Among the dignitaries that came to witness the event were Philippine Consul-General to San Francisco Henry Bensurto, San Francisco District 6 Supervisor Matt Haney, Retired Lieutenant General Edward Soriano, Retired Major General Eldon Regua, Lieutenant Colonel Alfred Chang, Command Sergeant Major John Beleno, Miguel Guerrero from the Office of Speaker Nancy Pelosi, Atty. Lourdes Tancinco, President of the Board of Directors of the Bayanihan Equity Center, and Luisa Antonio, Executive Director of the Bayanihan Equity Center, among others.
In an interview before the start of the event proper, 97-year-old living veteran Eduardo Alonzo who hails from Cavite City but stayed in Olongapo City where he worked after the war was just to glad to finally get the medal he richly deserved.
“Mabuti naman isang honor yata ito bihira yata ang nabibigyan ng ganitong pagkakataon. Napakahirap noong giyera. Kung maaari sana huwag nang magkaroon ng giyera pa ulit,” uttered Alonzo.

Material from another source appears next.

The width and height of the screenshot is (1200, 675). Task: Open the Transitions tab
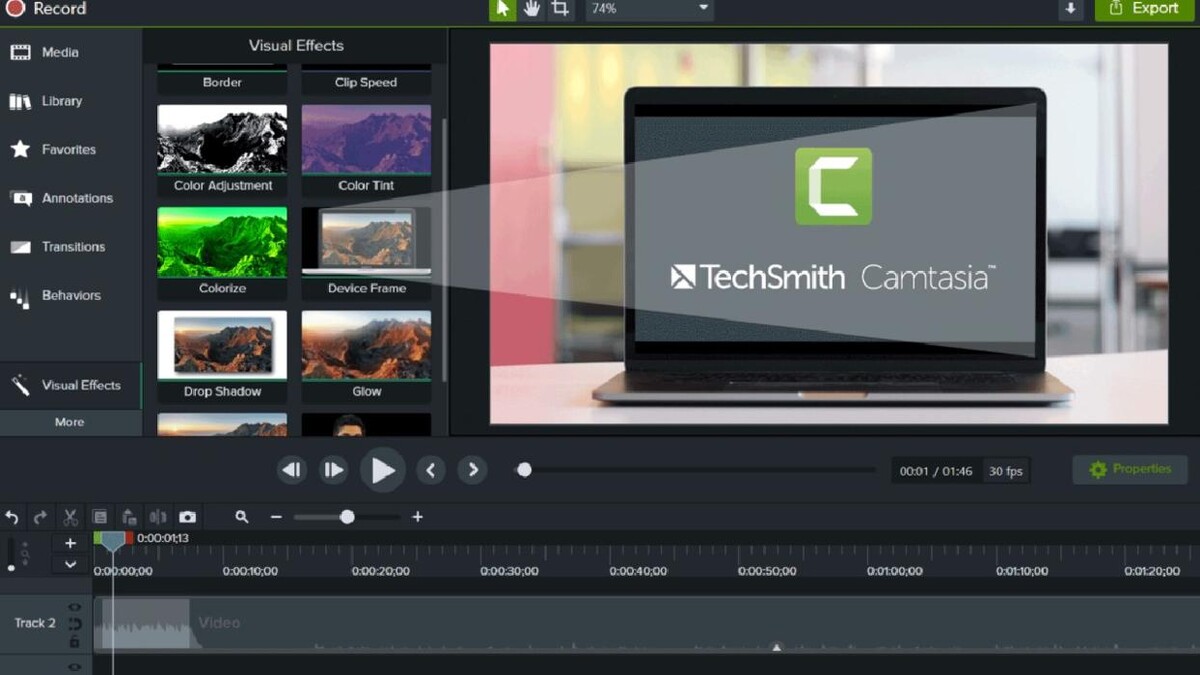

(“It is good that they gave us this medal and it is an honor to be given this rare chance. It is hard to be in a war. If it is possible, I hope there would never be another war,”, uttered Alonzo.)
Haney reminded that the veterans wanted recognition and respect and the event was a great time to give it to the war heroes and their families.
“More than 260,000 Filipino and Filipino American soldiers who answered the call of duty to serve in World War II were loyal and brave soldiers who have sacrificed greatly but whose services were not recognized in the United States for decades,” rued Haney.
In her speech, Tancinco recalled that there were more than 750,000 to one million Filipinos who lost their lives in World War II.
“Despite the importance of their roles their bravery and sacrifices in the war, the labor and sacrifices of the veterans continue beyond the war itself. For seventy years more than half a century, veterans have to struggle to fight for what they deserve, fight for their right.
Thousand of Filipino veterans were deprived of becoming U.S. citizens and had to fight it out until the Immigration Act of 1990 was enacted. From 1990 up to the present, they fought for benefits in equity with other U.S. veterans,” Tancinco recounted.
Tancinco also lamented that “time is no longer in our hands as we may no longer have as much time for this type of awarding ceremony” as many of the veterans are dying by the day due mainly to their age and health conditions..
Bensurto, for his part, emphasized the need for everyone to never forget the sacrifices of the war veterans and continue honoring their legacy.
“It is crucial that our youth and the generations to come be taught about the heroism of our Filipino veterans. Our history must continuously be shared in order not to be forgotten, and it is through learning about the courage of those who fought that we get to realize that we ourselves could be heroes within our communities and beyond,” Bensurto reiterates.
Bensurto repeated that the Consulate seeks to create a spark among the youth, to connect them to like-minded individuals who share the same passion, and to empower them to engage in activities that will sustain the link between future generations and the Philippines.
Among those who came to witness the momentous event for their loved ones was Hawaii-based Antonia Agbannawag who would not miss attending the honor being given her grandfather Joseph with her grandmother and honoree’s wife Teresa
“I always knew in my heart that he is a hero but seeing now that this awarding of the medal is really happening and the recognition that was taking place for the Filipino World War II veterans over the last couple of years and really seeing what an honor that is in the national level caused us to look more into our history and their services,” Antonia beamed.
Retired medical doctor from Delano CA Arturo Abalos’s was proud that his father Agapitp Abalos was a veteran of the U.S. Armed Forces in the Far East (USAFFE) and a prisoner of war (POW) in Capas Tarlac
“My father survived the war but suffered from malaria, diarrhea in the concentration camp became a school teacher after the war obtained the educational benefits for us that proved to be very helpful for us in getting a college education,” Abalos shared.